= Arild Feldborg =

Norwegian playwright, revue writer, script writer, humorist and broadcasting person

Arild Feldborg (18 April 1912 - 26 October 1987) was a Norwegian playwright, revue writer, script writer, humorist and broadcasting person.

==Personal life==
Feldborg was born in Vienna, Austria-Hungary, as the son of wholesaler Henry Theobald Feldborg and Petra Normandine Schnitler Blehr, and grew up in Norway. He was married to headmaster and secretary Aase Refsdal from 1948. He died in Bærum in 1987.

==Career==
Feldborg graduated as cand.oecon. in 1934. He wrote for revue theatres from the late 1920s, and his breakthrough came in 1934 with the song "Å" (co-written with Bias Bernhoft), in the Chat Noir revue Det hendte i går. Among his songs from the 1930s are "Norge, våkn opp!" from 1934 (Norway, Wake Up!, performed by Lalla Carlsen) and "Penere og penere" (Nicer and nicer, performed by Einar Rose in 1936, on Mussolini's attack on Ethiopia). His song "Bursda'n min" (My Birthday, performed by Einar Rose acting as a short man with moustache), was stopped by the police after strong protests from the German Minister in Norway. During the occupation of Norway by Nazi Germany from 1940 to 1945 he took part in the resistance in various ways. While in exile in Sweden he wrote songs for the Norwegian police troops in Sweden. His song Norge i rødt, hvitt og blått", co-written with Finn Bø, was met with wild enthusiasm when it was introduced by Lalla Carlsen in May 1945.

He also collaborated with other songwriters such as Arild Haga, Otto Nielsen and Alfred Næss. Among his post-war songs are "Vigelandvise" (performed by Einar Rose), "Måten da ser De" (for Kari Diesen), and "Swingdilla" (for Leif Juster). Rolf Just Nilsen had his artistical breakthrough in 1958 with Feldborg's song "Operasangeren".

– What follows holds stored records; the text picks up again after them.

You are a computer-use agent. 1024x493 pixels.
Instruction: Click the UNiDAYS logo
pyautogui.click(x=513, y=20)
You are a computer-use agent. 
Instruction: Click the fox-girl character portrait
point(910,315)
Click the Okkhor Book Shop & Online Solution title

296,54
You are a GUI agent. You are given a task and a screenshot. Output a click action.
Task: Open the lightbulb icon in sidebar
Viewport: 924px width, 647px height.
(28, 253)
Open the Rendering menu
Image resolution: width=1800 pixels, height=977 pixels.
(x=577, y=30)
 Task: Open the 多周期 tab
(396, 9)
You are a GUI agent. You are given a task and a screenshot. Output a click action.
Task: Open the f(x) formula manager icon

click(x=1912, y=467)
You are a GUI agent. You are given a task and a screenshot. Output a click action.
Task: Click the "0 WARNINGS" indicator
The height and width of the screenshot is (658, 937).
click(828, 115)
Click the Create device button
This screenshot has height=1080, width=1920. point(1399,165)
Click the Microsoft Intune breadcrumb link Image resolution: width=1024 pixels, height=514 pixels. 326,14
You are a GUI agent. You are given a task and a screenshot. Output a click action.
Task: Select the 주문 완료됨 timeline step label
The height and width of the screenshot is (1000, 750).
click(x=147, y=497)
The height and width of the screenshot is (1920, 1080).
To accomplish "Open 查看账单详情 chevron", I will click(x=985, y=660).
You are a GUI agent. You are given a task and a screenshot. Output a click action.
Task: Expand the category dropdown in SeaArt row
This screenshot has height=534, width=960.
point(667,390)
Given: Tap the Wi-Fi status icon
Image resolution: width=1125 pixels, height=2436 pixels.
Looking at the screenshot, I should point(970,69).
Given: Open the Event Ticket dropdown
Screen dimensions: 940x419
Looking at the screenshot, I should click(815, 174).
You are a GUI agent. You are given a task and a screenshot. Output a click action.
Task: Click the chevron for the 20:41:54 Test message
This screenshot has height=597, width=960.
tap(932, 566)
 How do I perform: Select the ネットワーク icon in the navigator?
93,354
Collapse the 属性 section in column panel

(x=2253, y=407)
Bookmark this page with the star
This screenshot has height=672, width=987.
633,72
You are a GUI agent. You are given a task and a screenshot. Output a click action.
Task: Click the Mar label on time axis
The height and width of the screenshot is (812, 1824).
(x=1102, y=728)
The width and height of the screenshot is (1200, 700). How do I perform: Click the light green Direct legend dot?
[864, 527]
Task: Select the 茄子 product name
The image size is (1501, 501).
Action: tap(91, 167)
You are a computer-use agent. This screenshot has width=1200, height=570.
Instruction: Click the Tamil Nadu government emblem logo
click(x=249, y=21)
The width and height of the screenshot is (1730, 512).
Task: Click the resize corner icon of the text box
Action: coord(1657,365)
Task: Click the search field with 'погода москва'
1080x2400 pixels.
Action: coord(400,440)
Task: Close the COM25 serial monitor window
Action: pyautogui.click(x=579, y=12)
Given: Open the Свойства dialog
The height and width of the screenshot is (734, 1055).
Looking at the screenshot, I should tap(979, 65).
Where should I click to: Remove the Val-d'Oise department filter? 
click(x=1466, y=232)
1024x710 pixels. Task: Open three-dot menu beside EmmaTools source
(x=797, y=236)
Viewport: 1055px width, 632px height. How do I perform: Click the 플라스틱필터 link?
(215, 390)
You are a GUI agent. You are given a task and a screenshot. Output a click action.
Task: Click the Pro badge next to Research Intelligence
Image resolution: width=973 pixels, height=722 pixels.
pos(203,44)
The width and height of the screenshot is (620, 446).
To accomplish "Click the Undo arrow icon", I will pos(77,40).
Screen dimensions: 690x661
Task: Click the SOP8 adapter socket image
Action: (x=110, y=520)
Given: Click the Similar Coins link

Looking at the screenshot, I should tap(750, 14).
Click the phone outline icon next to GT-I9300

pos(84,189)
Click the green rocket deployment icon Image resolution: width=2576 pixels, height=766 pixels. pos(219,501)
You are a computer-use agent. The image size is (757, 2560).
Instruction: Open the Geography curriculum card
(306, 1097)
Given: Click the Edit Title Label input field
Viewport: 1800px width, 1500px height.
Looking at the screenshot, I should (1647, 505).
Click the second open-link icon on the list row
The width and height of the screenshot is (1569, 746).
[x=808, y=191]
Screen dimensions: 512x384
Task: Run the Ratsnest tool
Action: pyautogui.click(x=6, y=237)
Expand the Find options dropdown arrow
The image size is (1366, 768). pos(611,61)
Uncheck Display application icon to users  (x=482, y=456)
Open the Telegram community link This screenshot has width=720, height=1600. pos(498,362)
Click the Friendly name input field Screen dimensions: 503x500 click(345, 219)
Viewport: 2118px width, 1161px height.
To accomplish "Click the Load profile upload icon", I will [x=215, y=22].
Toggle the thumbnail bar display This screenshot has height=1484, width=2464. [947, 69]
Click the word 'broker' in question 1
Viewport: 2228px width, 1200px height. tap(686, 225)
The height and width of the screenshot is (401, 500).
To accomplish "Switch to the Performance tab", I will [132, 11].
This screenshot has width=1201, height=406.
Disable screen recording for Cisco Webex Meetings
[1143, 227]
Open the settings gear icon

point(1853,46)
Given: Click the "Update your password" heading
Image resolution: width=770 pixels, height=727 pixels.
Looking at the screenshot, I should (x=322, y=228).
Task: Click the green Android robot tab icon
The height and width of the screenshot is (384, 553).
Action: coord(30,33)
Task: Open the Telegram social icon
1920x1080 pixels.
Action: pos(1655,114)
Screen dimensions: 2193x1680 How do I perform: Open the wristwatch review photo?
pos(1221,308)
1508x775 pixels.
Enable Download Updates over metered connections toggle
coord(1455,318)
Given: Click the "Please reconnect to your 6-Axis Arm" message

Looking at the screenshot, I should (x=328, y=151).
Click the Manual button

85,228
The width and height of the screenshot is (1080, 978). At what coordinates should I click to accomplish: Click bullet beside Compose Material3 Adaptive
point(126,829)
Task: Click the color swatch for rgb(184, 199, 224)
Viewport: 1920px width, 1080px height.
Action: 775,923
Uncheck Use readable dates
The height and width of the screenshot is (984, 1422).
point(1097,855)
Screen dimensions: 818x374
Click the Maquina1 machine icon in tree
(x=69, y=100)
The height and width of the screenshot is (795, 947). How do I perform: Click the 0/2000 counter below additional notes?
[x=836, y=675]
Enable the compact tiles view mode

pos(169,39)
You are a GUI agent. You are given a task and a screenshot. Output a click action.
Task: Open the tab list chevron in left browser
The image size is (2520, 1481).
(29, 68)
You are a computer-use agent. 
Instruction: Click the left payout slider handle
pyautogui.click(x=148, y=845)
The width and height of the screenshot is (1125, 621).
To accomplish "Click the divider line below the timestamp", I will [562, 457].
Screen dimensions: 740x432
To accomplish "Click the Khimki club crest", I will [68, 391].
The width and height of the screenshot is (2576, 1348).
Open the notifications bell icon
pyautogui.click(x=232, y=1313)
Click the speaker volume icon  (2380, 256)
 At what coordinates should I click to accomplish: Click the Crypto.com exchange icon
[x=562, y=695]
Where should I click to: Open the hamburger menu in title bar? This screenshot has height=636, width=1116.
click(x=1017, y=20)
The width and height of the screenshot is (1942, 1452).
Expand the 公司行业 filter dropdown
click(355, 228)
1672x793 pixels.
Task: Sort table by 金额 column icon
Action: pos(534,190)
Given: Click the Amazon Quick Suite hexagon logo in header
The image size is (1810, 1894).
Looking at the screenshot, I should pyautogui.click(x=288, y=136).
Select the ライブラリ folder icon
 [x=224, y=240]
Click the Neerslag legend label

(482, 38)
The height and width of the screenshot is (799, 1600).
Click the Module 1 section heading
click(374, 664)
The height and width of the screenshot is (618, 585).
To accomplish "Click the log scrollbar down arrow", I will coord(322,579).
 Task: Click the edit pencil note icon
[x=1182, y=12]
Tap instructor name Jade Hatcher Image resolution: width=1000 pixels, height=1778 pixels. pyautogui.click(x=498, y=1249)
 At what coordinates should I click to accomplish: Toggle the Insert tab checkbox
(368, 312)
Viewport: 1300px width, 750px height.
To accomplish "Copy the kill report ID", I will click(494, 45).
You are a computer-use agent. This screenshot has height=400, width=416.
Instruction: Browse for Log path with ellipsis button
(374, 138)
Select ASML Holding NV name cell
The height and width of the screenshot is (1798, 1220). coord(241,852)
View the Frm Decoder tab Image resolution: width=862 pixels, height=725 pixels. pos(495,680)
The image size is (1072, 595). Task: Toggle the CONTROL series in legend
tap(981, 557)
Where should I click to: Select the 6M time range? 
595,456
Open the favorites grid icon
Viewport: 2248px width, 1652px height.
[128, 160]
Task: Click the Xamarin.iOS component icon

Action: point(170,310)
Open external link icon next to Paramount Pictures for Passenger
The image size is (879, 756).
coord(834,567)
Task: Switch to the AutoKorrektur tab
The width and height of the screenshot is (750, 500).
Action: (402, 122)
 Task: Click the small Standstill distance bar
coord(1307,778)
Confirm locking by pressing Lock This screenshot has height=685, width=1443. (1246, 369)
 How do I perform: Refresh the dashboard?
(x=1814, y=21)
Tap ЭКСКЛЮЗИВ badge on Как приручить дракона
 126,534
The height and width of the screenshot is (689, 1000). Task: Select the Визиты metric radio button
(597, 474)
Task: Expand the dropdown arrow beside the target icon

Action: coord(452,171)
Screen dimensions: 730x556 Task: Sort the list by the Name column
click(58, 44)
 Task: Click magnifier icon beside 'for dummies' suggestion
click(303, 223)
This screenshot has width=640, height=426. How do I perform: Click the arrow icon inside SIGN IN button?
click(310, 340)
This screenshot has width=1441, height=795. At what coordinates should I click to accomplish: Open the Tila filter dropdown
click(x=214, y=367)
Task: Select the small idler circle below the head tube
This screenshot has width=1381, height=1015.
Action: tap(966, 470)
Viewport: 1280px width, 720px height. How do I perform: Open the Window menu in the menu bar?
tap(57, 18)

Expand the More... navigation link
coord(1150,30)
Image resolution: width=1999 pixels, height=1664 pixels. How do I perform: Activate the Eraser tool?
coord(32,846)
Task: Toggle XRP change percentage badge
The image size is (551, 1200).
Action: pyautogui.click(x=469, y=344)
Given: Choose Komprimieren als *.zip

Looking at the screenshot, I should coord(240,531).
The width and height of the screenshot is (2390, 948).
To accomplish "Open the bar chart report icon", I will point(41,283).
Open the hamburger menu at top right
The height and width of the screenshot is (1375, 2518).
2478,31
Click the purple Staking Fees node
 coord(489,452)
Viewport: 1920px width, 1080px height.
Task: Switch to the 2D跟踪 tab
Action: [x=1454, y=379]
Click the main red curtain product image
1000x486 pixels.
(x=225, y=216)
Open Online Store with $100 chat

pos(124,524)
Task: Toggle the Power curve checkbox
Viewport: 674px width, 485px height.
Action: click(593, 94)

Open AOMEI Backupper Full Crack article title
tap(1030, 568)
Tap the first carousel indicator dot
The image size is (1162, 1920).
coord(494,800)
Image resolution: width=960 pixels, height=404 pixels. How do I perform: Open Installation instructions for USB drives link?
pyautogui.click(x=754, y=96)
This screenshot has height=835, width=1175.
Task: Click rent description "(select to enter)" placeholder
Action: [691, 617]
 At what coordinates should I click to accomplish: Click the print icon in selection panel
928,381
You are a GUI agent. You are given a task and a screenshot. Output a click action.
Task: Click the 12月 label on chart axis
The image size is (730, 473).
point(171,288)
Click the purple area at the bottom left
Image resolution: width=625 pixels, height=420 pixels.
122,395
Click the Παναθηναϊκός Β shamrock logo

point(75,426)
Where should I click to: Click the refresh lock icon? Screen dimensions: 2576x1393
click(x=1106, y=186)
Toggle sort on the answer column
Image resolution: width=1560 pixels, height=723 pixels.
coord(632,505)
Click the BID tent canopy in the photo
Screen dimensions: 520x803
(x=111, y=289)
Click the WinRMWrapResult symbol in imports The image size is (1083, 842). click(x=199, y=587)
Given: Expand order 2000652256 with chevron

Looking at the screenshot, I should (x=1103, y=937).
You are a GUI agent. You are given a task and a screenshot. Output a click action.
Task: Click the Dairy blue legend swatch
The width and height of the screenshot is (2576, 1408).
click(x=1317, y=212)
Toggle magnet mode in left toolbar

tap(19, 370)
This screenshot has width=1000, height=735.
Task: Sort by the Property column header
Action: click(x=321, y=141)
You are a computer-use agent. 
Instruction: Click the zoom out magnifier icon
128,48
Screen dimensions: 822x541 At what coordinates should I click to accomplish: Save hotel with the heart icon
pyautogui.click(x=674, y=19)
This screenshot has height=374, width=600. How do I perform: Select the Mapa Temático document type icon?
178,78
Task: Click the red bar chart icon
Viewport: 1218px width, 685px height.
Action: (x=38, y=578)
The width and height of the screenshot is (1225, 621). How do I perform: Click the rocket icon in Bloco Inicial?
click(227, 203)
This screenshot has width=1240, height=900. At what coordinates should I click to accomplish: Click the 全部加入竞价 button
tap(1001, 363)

He worked for the Norwegian Broadcasting Corporation from 1947, first within the radio's entertainment department, and later at Radioteatret. He also wrote for television. Among his works are a book on bridge, Bridge med Arild Feldborg from 1965, the crime novel Malkesaken (co-written with Michael Grundt Spang) and a book on solving crosswords, Damms kryssordløser from 1982. He edited the anthology Humor i Norge (Humor in Norway) from 1974. His comedy Mannfolk was performed at Oslo Nye Teater in 1980. He wrote the television opera Sjakk from 1980, and the musical Balder from 1984. He was awarded the Leonard Statuette in 1980.